[Items from a data source]
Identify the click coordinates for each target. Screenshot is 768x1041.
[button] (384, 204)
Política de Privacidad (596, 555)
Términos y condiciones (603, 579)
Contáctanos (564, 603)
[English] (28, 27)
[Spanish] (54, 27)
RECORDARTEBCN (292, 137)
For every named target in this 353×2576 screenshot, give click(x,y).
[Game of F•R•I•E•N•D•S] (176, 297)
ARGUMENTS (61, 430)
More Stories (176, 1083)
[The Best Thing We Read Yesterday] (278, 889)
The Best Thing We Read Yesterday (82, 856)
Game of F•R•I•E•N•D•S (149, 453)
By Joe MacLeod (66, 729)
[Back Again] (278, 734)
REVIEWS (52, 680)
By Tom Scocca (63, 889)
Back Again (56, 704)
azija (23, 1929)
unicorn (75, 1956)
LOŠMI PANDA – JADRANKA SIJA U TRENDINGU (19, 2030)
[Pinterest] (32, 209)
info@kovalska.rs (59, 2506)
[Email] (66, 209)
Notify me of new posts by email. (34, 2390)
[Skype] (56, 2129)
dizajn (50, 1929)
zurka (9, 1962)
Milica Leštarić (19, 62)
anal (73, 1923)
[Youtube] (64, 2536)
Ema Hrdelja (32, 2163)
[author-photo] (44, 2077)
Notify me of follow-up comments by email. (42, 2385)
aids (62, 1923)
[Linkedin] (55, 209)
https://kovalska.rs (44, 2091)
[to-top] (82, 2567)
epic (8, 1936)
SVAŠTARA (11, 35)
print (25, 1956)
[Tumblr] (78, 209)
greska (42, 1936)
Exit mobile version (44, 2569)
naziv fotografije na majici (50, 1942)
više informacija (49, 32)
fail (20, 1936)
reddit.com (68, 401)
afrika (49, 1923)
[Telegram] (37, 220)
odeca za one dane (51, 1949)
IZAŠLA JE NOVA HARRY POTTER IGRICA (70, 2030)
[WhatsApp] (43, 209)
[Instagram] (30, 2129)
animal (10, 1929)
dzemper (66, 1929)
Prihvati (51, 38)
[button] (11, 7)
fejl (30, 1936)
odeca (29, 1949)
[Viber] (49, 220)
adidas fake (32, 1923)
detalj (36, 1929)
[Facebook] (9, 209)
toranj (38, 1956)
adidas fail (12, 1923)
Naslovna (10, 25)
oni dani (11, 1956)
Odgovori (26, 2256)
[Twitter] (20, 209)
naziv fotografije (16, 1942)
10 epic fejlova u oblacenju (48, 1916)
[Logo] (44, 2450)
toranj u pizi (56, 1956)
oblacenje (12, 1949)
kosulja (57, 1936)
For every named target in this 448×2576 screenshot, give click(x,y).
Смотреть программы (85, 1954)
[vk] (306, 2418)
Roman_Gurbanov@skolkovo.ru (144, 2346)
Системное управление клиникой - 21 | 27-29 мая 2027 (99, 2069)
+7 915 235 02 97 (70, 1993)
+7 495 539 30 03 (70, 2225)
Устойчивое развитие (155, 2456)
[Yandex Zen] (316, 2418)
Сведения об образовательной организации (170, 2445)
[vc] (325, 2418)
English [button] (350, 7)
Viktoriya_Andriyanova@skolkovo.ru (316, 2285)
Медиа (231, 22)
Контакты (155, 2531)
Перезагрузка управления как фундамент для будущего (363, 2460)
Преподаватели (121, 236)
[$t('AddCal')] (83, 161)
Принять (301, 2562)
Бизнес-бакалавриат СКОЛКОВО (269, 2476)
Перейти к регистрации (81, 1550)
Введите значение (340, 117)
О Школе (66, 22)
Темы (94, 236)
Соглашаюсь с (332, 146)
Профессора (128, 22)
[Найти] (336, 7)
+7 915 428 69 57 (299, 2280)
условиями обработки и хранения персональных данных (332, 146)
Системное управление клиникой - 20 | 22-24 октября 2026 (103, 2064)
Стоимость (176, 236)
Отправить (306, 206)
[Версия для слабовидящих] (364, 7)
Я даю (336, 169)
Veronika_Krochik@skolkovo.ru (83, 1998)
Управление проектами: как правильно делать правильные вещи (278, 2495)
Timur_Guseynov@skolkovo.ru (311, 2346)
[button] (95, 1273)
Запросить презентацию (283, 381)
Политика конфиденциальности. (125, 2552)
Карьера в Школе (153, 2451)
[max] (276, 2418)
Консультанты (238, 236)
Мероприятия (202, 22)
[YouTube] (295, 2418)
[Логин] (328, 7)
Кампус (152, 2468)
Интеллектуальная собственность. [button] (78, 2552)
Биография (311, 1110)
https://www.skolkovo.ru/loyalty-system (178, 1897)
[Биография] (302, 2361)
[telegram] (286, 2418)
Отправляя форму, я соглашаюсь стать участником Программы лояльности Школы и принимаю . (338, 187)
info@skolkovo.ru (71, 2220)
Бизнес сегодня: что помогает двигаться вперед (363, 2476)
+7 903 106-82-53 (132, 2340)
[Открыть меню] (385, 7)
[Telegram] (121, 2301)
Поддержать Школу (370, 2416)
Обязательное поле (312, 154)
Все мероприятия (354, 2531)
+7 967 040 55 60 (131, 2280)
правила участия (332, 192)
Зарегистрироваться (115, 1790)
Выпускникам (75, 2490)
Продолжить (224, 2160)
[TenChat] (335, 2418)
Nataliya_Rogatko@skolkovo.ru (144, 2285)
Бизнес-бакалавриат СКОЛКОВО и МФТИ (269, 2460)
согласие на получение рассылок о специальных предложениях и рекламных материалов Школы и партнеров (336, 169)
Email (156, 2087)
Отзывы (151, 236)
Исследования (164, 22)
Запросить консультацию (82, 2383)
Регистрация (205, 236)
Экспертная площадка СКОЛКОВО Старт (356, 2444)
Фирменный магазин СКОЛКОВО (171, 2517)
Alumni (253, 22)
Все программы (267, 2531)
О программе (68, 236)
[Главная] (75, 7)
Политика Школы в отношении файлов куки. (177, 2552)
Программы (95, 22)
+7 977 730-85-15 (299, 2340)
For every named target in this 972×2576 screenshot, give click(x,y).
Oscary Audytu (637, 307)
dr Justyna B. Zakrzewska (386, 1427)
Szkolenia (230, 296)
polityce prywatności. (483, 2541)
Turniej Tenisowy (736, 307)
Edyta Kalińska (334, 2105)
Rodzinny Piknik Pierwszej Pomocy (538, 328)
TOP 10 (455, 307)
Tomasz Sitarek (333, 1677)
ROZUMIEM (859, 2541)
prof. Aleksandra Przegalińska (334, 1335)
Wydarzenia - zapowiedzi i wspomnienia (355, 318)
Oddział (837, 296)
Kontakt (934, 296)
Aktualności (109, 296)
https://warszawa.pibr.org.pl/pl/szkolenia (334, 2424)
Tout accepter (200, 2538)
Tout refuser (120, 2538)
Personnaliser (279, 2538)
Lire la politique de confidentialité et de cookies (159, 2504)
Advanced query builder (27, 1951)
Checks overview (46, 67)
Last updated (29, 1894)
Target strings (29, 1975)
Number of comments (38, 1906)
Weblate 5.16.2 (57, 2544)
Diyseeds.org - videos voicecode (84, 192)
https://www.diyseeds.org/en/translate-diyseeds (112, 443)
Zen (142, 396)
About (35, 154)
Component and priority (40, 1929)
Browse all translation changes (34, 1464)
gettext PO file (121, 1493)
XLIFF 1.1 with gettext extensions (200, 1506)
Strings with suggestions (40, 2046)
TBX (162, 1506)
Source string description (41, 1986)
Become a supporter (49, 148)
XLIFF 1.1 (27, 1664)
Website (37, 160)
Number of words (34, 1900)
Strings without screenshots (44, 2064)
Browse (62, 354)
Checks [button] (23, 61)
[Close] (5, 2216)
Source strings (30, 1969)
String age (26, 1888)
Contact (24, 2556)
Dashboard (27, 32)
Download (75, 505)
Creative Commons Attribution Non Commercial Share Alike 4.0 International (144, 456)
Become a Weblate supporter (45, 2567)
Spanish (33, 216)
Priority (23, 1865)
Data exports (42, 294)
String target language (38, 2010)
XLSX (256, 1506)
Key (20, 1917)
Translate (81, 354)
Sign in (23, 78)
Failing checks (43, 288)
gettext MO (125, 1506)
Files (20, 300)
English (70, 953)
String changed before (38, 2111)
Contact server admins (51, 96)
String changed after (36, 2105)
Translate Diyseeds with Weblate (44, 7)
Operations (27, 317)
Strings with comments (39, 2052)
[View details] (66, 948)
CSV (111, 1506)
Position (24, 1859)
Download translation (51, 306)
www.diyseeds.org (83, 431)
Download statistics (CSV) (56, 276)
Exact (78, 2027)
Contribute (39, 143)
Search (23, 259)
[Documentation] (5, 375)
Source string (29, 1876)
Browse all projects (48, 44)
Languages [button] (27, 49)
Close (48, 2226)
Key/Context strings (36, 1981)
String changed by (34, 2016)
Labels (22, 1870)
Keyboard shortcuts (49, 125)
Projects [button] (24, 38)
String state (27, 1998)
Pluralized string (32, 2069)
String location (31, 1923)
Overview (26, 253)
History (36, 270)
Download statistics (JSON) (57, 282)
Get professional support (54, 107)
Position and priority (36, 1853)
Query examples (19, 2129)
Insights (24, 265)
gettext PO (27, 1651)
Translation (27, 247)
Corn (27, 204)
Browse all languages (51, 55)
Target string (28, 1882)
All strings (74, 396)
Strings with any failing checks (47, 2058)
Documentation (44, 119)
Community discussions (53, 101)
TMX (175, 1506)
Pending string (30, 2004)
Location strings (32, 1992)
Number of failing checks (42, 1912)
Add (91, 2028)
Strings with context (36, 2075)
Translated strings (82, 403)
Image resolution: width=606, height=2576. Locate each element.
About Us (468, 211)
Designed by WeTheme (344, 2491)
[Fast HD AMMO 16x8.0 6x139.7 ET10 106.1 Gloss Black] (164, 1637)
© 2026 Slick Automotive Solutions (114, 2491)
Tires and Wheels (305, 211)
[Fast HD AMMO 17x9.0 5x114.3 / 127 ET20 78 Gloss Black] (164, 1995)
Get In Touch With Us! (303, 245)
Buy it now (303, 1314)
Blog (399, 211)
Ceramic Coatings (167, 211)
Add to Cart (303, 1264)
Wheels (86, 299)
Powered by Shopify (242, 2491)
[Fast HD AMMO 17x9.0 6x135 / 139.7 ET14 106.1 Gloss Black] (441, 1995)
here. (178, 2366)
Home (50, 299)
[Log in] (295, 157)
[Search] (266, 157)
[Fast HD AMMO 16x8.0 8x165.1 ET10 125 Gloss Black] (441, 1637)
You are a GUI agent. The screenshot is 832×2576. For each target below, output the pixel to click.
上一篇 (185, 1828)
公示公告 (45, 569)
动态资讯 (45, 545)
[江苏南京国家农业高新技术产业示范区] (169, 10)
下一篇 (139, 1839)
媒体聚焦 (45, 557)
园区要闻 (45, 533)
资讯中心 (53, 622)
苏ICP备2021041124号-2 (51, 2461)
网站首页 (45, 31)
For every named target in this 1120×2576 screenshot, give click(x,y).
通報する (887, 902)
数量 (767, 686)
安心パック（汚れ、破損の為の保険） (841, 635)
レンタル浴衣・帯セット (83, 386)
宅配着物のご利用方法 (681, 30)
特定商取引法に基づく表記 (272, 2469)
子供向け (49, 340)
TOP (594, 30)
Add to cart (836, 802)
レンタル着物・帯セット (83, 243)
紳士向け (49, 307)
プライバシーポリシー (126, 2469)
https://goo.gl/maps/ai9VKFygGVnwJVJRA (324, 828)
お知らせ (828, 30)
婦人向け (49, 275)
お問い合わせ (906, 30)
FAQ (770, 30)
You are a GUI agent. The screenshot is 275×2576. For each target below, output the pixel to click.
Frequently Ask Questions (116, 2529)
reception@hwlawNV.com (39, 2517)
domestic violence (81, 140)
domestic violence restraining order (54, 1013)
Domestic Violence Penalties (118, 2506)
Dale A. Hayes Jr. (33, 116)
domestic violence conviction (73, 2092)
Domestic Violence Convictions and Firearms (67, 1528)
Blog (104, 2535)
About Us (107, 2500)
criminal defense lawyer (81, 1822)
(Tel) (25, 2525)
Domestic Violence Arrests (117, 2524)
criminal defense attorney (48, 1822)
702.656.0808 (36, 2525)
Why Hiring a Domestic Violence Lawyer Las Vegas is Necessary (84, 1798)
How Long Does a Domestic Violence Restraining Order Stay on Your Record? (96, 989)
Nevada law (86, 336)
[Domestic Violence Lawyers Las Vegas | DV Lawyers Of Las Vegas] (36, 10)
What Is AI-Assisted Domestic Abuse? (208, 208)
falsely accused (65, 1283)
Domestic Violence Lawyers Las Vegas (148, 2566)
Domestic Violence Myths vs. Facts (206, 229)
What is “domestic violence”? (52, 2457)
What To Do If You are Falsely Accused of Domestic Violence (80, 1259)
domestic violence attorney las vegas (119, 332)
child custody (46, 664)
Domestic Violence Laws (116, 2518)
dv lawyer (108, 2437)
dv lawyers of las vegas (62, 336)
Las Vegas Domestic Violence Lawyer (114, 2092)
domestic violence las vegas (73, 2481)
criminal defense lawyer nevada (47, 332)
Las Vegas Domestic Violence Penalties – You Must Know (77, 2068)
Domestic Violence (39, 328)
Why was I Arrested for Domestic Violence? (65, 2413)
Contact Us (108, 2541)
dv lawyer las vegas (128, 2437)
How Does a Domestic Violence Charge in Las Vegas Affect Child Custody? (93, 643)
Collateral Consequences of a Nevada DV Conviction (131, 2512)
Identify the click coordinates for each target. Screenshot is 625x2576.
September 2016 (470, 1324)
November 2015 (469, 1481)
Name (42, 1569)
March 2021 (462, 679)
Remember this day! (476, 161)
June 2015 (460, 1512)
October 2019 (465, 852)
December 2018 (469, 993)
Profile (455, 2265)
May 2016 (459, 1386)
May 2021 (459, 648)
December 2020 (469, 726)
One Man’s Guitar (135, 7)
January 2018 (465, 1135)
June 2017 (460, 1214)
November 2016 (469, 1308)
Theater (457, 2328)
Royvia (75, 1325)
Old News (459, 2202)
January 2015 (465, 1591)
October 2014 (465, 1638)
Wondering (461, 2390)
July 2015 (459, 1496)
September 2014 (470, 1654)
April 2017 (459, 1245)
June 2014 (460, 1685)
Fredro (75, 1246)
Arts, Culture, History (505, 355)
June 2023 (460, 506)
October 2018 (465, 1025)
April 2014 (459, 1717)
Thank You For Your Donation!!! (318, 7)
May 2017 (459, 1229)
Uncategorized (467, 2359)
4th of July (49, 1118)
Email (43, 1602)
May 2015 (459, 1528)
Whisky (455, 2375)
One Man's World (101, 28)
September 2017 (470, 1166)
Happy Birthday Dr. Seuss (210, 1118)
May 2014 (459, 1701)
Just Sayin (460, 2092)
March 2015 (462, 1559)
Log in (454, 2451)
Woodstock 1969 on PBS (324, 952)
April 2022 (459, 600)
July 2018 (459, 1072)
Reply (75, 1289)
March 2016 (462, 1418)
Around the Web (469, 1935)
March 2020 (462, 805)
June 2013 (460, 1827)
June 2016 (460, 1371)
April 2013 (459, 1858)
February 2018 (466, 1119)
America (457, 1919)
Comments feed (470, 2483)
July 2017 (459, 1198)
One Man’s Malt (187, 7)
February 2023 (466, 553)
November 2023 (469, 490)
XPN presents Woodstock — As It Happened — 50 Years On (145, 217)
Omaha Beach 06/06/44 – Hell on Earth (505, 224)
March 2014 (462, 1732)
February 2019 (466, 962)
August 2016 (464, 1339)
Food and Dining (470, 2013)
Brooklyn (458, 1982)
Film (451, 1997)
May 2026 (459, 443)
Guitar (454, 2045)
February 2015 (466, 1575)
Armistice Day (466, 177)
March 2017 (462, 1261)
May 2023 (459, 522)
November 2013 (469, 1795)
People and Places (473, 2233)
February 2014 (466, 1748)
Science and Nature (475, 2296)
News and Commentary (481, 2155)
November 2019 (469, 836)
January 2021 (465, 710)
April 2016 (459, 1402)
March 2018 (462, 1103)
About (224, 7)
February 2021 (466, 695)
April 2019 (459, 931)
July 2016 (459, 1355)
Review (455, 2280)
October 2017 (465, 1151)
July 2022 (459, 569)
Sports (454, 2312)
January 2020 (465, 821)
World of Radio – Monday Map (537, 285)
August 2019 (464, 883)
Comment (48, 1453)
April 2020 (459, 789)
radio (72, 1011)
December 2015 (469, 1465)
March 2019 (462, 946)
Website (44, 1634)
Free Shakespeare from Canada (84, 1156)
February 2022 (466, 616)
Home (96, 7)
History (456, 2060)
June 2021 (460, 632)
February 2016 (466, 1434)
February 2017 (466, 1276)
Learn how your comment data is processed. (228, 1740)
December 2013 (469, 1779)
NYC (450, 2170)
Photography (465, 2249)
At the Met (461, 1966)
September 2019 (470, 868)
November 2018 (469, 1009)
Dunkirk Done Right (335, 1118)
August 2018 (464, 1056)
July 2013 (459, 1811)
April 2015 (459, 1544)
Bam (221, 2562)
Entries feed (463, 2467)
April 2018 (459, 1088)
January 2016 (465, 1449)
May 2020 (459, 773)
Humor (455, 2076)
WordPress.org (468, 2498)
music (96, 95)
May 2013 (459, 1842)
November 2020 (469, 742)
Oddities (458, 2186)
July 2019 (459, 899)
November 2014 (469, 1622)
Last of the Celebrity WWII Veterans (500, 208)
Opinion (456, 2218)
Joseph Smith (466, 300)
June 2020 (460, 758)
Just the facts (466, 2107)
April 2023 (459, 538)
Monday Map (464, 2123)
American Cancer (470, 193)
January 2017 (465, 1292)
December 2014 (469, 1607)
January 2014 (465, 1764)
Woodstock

§ **TASK**
Would you print exactly, and only, the lines of the data above from the line with "согласие на получение" through the line with "gettext PO file (121, 1493)", inclusive?

§ **SOLUTION TO THE PROBLEM**
согласие на получение рассылок о специальных предложениях и рекламных материалов Школы и партнеров (336, 169)
Email (156, 2087)
Отзывы (151, 236)
Исследования (164, 22)
Запросить консультацию (82, 2383)
Регистрация (205, 236)
Экспертная площадка СКОЛКОВО Старт (356, 2444)
Фирменный магазин СКОЛКОВО (171, 2517)
Alumni (253, 22)
Все программы (267, 2531)
О программе (68, 236)
[Главная] (75, 7)
Политика Школы в отношении файлов куки. (177, 2552)
Программы (95, 22)
+7 977 730-85-15 (299, 2340)
For every named target in this 972×2576 screenshot, give click(x,y).
Oscary Audytu (637, 307)
dr Justyna B. Zakrzewska (386, 1427)
Szkolenia (230, 296)
polityce prywatności. (483, 2541)
Turniej Tenisowy (736, 307)
Edyta Kalińska (334, 2105)
Rodzinny Piknik Pierwszej Pomocy (538, 328)
TOP 10 (455, 307)
Tomasz Sitarek (333, 1677)
ROZUMIEM (859, 2541)
prof. Aleksandra Przegalińska (334, 1335)
Wydarzenia - zapowiedzi i wspomnienia (355, 318)
Oddział (837, 296)
Kontakt (934, 296)
Aktualności (109, 296)
https://warszawa.pibr.org.pl/pl/szkolenia (334, 2424)
Tout accepter (200, 2538)
Tout refuser (120, 2538)
Personnaliser (279, 2538)
Lire la politique de confidentialité et de cookies (159, 2504)
Advanced query builder (27, 1951)
Checks overview (46, 67)
Last updated (29, 1894)
Target strings (29, 1975)
Number of comments (38, 1906)
Weblate 5.16.2 (57, 2544)
Diyseeds.org - videos voicecode (84, 192)
https://www.diyseeds.org/en/translate-diyseeds (112, 443)
Zen (142, 396)
About (35, 154)
Component and priority (40, 1929)
Browse all translation changes (34, 1464)
gettext PO file (121, 1493)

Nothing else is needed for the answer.